Stored data
━━━━━━━━━━━━━━━━━━━━━━━━━━━━━━

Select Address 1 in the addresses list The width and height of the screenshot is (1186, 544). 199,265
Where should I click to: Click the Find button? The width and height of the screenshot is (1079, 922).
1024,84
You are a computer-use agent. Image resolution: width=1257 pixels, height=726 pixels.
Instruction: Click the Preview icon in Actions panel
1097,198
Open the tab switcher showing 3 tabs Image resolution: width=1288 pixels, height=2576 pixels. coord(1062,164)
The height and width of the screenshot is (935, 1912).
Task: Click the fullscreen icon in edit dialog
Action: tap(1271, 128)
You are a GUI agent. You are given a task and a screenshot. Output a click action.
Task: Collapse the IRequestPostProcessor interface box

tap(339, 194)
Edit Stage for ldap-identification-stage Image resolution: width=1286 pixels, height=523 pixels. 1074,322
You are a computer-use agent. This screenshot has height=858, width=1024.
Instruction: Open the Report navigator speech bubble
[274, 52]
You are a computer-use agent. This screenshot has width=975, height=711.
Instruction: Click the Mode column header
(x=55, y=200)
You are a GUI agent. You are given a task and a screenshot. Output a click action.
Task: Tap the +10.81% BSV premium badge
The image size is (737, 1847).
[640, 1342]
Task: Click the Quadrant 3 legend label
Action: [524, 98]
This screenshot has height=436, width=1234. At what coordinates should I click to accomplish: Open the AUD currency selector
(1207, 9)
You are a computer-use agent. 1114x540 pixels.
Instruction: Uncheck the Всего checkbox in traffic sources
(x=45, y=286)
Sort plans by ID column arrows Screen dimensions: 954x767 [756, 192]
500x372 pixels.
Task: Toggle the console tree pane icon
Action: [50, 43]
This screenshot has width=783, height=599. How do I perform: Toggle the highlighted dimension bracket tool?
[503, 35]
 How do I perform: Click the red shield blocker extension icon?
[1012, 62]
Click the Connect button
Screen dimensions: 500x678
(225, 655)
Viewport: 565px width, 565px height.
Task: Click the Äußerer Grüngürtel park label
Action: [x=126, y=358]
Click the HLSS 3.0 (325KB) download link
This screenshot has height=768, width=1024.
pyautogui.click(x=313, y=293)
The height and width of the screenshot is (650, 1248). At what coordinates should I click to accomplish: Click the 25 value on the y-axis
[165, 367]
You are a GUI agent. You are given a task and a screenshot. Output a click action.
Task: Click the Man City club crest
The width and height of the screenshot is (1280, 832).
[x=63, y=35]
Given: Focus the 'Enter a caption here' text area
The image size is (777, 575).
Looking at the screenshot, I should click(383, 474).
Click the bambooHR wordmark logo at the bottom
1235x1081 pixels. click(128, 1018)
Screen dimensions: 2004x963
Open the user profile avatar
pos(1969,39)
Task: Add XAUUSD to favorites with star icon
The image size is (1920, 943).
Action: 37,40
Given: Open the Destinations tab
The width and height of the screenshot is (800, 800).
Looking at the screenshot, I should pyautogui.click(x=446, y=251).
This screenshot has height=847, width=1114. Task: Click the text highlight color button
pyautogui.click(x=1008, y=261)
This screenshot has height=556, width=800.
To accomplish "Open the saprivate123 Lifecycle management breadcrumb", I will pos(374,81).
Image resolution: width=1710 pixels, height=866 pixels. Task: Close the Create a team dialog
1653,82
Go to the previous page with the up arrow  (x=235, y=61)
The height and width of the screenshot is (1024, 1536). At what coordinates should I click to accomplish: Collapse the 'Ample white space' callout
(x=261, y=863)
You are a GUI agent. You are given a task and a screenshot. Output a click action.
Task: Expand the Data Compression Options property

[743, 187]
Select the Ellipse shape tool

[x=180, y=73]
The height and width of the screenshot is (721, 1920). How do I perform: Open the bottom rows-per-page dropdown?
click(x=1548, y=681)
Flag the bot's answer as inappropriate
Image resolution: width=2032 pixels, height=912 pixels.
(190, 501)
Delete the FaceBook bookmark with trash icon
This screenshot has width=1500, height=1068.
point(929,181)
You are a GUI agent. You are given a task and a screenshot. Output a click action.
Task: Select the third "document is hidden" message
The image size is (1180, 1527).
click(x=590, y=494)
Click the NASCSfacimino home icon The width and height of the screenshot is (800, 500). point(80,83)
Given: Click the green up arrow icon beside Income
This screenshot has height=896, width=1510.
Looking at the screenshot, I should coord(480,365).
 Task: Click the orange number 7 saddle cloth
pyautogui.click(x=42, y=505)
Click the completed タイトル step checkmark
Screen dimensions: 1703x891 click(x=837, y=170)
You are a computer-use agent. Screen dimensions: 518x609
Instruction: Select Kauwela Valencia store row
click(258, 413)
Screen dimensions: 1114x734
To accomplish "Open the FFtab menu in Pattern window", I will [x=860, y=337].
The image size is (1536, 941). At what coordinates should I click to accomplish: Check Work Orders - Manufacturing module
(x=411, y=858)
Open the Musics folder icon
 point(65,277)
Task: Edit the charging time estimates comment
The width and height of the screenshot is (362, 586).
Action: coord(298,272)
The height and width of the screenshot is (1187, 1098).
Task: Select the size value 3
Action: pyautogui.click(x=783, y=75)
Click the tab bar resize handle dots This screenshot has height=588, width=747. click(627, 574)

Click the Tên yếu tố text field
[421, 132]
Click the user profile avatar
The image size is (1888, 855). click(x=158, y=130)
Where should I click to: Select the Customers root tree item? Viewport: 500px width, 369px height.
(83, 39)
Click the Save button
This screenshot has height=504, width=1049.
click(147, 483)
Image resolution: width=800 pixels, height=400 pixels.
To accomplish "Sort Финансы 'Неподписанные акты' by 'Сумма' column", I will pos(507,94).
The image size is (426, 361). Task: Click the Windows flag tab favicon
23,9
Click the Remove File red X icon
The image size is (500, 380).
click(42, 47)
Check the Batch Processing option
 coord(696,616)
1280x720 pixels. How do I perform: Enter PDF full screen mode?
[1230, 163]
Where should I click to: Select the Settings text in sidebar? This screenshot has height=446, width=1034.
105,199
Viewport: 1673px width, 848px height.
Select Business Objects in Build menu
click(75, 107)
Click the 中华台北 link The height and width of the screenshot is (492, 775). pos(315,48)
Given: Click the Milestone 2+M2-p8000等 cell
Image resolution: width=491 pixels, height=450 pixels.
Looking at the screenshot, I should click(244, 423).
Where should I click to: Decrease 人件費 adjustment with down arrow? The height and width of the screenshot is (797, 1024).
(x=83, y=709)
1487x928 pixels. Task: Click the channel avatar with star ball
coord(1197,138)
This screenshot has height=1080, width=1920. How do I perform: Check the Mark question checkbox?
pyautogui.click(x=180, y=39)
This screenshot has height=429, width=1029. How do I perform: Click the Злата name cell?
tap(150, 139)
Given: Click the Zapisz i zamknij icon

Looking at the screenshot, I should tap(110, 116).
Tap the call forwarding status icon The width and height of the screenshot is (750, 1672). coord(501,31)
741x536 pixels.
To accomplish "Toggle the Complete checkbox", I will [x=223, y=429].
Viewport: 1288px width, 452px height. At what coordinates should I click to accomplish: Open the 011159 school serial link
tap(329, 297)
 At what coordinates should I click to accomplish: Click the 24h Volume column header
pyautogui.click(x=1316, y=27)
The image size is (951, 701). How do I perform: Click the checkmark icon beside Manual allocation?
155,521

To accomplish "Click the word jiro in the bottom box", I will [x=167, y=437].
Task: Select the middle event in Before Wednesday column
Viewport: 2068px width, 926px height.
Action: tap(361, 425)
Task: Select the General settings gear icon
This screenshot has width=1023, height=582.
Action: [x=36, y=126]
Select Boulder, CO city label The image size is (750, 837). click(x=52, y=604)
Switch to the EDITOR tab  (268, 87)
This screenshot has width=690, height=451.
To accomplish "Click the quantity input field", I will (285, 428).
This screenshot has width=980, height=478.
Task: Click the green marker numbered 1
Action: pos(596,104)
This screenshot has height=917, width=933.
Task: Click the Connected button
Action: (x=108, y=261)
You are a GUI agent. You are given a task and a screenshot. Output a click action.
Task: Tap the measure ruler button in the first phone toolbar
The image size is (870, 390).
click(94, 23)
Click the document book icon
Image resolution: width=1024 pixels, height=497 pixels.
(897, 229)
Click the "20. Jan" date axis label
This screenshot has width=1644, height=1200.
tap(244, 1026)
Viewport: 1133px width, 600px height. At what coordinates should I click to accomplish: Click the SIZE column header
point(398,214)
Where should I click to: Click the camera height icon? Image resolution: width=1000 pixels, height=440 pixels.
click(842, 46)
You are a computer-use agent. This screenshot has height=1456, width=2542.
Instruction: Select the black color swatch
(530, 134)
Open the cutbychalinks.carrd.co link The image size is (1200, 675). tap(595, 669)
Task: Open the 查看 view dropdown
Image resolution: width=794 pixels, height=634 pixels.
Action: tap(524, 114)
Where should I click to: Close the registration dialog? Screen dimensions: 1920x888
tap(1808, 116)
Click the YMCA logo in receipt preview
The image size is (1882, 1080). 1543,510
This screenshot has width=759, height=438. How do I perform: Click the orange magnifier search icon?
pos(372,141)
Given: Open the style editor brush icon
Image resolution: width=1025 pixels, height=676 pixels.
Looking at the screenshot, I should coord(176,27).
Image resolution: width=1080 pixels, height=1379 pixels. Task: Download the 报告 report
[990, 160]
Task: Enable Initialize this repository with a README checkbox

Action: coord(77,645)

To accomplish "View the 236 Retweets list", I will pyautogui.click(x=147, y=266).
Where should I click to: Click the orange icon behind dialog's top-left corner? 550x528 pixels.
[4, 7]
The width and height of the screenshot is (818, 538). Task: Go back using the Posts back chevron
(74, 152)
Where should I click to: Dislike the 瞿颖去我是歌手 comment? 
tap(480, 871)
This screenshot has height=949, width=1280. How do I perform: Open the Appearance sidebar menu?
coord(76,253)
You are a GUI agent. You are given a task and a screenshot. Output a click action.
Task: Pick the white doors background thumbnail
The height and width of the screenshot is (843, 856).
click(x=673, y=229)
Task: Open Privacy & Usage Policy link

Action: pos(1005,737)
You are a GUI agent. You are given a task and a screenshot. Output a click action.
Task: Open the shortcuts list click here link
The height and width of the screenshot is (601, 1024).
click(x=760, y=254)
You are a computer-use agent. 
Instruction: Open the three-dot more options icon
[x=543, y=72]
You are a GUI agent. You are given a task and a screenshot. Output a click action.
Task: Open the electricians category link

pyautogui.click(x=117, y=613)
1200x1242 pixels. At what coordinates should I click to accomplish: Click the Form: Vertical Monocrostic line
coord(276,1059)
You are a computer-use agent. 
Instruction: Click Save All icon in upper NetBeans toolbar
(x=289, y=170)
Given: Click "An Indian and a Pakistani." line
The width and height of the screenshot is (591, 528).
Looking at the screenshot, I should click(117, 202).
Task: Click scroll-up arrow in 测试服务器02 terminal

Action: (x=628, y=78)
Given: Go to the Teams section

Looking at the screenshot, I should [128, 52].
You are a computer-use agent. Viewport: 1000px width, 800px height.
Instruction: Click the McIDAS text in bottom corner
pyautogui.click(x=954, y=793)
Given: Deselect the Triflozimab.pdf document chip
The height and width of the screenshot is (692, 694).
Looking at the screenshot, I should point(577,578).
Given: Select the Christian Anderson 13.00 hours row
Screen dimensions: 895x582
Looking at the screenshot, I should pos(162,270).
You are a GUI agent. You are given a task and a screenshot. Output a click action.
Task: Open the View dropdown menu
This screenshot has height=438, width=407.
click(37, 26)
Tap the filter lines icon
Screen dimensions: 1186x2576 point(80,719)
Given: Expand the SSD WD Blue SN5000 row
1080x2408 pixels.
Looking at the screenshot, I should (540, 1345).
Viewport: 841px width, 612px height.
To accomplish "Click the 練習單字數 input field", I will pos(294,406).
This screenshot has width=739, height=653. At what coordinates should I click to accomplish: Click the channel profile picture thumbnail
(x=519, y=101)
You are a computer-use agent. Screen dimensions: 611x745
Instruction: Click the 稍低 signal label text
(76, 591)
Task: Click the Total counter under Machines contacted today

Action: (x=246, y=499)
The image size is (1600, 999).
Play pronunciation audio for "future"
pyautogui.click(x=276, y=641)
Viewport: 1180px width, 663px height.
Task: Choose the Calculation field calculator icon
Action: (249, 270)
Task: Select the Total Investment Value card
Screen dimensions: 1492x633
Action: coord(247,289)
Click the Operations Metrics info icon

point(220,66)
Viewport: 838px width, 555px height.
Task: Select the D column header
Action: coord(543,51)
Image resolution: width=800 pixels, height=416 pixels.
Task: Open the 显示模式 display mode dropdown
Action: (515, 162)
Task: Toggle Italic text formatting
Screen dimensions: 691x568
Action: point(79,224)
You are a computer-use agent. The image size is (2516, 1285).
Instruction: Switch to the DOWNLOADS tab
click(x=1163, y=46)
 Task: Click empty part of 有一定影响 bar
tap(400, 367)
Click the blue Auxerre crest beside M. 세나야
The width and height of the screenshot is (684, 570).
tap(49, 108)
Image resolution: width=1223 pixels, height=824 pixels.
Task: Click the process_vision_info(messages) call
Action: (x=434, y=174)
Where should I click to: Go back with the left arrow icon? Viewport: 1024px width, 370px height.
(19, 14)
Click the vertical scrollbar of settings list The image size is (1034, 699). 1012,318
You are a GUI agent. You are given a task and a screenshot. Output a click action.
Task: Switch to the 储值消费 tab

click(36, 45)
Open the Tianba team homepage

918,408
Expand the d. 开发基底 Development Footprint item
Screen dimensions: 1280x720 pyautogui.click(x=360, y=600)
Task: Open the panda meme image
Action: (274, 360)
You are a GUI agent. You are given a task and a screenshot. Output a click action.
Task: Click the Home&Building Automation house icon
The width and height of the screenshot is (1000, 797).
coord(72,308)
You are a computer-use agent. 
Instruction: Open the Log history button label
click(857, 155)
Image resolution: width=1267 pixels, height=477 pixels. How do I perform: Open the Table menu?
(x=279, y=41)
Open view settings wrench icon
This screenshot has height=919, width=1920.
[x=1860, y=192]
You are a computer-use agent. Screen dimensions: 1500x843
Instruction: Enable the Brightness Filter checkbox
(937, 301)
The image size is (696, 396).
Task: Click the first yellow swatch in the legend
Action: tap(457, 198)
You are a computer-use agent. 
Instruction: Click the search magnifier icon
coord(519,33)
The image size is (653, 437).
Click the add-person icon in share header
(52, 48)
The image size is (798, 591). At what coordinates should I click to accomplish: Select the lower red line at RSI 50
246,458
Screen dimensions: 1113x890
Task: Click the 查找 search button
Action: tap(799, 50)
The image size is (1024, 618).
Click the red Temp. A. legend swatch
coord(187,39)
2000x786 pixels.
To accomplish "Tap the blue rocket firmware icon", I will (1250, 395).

━━━━━━━━━━━━━━━━━━━━━━━━━━━━━━

◆ How to complete this task ◆
For each line in the data that contains the string "list", give a copy of that line.

◆ Response ◆
Select Address 1 in the addresses list The width and height of the screenshot is (1186, 544). 199,265
To accomplish "View the 236 Retweets list", I will pyautogui.click(x=147, y=266).
Task: Open the shortcuts list click here link
Click the vertical scrollbar of settings list The image size is (1034, 699). 1012,318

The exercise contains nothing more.